**SUPPLIED ENTRIES**:
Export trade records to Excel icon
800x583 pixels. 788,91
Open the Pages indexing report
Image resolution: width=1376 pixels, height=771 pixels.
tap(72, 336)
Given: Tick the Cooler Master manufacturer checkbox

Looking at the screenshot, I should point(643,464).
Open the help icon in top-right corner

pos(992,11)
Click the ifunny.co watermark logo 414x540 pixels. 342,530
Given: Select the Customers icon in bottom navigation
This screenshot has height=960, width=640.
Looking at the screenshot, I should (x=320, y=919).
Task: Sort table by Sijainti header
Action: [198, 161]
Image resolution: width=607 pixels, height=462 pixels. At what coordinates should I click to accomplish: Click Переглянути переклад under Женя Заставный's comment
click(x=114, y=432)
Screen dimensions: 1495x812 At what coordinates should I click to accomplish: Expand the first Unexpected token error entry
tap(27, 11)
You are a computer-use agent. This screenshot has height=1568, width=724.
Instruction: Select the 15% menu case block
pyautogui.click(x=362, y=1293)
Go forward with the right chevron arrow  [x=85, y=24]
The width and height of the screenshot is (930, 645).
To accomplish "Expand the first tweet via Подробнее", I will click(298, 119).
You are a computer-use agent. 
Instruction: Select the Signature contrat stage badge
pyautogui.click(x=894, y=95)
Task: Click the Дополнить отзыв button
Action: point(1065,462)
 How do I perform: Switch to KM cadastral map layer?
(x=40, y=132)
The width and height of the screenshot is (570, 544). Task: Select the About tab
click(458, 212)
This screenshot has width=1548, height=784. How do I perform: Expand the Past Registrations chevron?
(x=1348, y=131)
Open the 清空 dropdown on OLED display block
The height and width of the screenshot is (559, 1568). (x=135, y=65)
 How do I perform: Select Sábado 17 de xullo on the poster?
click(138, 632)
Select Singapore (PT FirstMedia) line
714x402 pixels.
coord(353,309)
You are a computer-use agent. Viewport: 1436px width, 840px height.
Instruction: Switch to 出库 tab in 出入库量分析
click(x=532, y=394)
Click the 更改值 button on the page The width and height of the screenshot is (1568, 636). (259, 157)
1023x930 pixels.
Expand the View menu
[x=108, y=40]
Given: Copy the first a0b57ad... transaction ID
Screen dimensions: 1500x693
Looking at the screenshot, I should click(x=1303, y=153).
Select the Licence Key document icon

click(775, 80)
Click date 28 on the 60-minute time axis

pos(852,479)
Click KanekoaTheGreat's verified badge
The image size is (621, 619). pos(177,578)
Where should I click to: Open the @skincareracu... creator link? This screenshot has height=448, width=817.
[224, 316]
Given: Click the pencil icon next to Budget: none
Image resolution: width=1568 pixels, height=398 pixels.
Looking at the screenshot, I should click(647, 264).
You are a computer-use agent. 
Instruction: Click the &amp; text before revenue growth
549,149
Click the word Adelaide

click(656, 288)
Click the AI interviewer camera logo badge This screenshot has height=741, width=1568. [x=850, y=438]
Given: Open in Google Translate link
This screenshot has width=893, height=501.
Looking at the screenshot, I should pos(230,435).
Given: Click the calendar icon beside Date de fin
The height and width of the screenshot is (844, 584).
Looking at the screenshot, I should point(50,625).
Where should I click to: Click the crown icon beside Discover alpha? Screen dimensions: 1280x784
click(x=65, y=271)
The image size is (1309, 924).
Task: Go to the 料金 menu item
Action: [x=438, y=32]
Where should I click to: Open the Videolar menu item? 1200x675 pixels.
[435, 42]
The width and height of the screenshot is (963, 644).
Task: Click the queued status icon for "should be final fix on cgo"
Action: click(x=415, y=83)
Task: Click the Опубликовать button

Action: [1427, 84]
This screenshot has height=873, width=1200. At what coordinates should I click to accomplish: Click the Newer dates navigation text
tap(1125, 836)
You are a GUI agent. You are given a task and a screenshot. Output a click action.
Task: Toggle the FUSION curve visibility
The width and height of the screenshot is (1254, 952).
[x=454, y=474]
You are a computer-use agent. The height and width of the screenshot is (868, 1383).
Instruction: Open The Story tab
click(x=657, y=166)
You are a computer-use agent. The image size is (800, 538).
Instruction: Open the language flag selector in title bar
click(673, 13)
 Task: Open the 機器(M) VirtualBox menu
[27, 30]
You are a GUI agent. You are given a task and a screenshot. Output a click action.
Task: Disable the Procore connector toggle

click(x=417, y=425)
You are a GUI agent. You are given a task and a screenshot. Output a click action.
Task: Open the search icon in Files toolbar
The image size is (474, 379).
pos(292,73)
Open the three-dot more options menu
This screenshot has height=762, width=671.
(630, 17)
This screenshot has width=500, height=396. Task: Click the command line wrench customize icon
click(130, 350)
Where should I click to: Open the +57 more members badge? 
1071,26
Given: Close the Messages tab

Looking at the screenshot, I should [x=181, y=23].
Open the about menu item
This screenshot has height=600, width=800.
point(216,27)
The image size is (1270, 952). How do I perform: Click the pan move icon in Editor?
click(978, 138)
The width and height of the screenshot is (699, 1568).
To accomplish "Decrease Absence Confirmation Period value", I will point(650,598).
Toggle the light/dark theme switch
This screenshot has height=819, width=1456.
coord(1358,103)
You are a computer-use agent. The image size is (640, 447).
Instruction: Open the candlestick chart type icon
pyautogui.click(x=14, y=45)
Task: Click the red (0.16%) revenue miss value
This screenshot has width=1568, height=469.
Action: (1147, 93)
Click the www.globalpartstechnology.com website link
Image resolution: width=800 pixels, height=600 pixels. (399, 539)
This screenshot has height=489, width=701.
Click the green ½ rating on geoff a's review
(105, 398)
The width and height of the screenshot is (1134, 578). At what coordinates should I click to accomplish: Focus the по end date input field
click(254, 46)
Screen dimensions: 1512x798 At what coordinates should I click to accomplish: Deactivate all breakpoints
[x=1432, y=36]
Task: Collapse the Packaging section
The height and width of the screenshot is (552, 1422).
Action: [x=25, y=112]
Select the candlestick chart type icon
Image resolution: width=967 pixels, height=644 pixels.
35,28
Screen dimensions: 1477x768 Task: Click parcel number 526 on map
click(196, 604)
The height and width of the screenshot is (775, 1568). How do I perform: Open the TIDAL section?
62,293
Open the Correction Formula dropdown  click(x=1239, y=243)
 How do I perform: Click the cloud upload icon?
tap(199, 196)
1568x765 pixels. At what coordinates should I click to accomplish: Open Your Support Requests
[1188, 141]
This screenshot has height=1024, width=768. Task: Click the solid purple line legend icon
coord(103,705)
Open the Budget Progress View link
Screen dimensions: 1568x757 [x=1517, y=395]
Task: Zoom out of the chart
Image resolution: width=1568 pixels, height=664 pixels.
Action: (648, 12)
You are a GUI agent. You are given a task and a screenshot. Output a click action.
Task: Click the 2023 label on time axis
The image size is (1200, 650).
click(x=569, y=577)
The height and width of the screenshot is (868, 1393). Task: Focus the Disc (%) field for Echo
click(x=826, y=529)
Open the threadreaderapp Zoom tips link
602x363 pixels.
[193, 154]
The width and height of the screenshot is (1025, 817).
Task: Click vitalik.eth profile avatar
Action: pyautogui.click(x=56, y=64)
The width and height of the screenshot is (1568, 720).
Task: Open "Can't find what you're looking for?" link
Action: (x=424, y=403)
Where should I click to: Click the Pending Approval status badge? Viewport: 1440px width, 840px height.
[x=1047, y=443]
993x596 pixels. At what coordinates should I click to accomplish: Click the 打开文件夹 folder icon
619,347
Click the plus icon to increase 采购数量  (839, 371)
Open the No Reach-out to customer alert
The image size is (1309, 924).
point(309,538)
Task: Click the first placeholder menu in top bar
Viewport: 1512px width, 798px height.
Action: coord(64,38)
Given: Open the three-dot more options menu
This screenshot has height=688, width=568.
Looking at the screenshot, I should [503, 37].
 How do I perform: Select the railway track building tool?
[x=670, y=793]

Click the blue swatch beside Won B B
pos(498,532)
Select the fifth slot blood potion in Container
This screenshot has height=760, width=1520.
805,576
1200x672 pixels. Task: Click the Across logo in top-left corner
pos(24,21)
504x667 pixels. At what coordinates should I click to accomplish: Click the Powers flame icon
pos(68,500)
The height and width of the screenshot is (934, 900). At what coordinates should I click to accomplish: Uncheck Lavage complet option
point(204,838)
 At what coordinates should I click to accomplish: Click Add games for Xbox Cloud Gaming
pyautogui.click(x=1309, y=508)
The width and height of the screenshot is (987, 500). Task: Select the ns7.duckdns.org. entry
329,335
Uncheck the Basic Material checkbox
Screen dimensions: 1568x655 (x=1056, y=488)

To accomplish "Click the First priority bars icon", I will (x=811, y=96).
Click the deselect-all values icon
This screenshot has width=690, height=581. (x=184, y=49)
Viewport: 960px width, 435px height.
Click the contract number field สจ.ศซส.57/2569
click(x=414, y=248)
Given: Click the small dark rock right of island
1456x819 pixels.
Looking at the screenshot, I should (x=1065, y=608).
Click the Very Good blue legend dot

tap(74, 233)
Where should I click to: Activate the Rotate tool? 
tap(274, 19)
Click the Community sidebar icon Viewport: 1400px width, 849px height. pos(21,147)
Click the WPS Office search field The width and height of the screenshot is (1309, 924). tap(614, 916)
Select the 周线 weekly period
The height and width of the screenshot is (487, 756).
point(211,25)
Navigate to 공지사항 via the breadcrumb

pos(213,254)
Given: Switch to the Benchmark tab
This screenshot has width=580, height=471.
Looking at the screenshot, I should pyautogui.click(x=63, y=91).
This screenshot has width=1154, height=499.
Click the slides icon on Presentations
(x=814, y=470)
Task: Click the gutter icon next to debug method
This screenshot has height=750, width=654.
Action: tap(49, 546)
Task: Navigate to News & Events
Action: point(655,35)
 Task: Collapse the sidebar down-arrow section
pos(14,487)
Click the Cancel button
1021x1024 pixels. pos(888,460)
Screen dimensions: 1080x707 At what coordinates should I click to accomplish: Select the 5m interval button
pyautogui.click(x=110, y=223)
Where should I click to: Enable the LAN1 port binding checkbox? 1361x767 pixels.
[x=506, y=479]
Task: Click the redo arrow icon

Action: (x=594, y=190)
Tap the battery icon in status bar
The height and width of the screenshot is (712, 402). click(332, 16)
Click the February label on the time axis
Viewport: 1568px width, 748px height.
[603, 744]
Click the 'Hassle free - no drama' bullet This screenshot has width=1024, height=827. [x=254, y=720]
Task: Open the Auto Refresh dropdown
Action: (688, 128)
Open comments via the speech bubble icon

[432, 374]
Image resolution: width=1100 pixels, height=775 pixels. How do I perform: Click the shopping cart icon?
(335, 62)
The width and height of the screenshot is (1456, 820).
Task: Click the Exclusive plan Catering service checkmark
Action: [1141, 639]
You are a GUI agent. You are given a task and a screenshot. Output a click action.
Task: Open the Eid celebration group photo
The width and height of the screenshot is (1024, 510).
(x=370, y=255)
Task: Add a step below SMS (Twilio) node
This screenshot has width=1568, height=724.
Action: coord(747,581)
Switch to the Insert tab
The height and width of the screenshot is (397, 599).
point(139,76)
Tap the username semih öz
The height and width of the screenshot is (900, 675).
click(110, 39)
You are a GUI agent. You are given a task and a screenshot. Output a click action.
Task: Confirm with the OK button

**GOAL OF THE EXERCISE**: Print the lines again without any changes, starting with the line that contains "This screenshot has width=500, height=396." and going on through the line that contains "Action: (1147, 93)".

**RESPONSE**:
This screenshot has width=500, height=396. Task: Click the command line wrench customize icon
click(130, 350)
Where should I click to: Open the +57 more members badge? 
1071,26
Given: Close the Messages tab

Looking at the screenshot, I should [x=181, y=23].
Open the about menu item
This screenshot has height=600, width=800.
point(216,27)
The image size is (1270, 952). How do I perform: Click the pan move icon in Editor?
click(978, 138)
The width and height of the screenshot is (699, 1568).
To accomplish "Decrease Absence Confirmation Period value", I will point(650,598).
Toggle the light/dark theme switch
This screenshot has height=819, width=1456.
coord(1358,103)
You are a computer-use agent. The image size is (640, 447).
Instruction: Open the candlestick chart type icon
pyautogui.click(x=14, y=45)
Task: Click the red (0.16%) revenue miss value
This screenshot has width=1568, height=469.
Action: (1147, 93)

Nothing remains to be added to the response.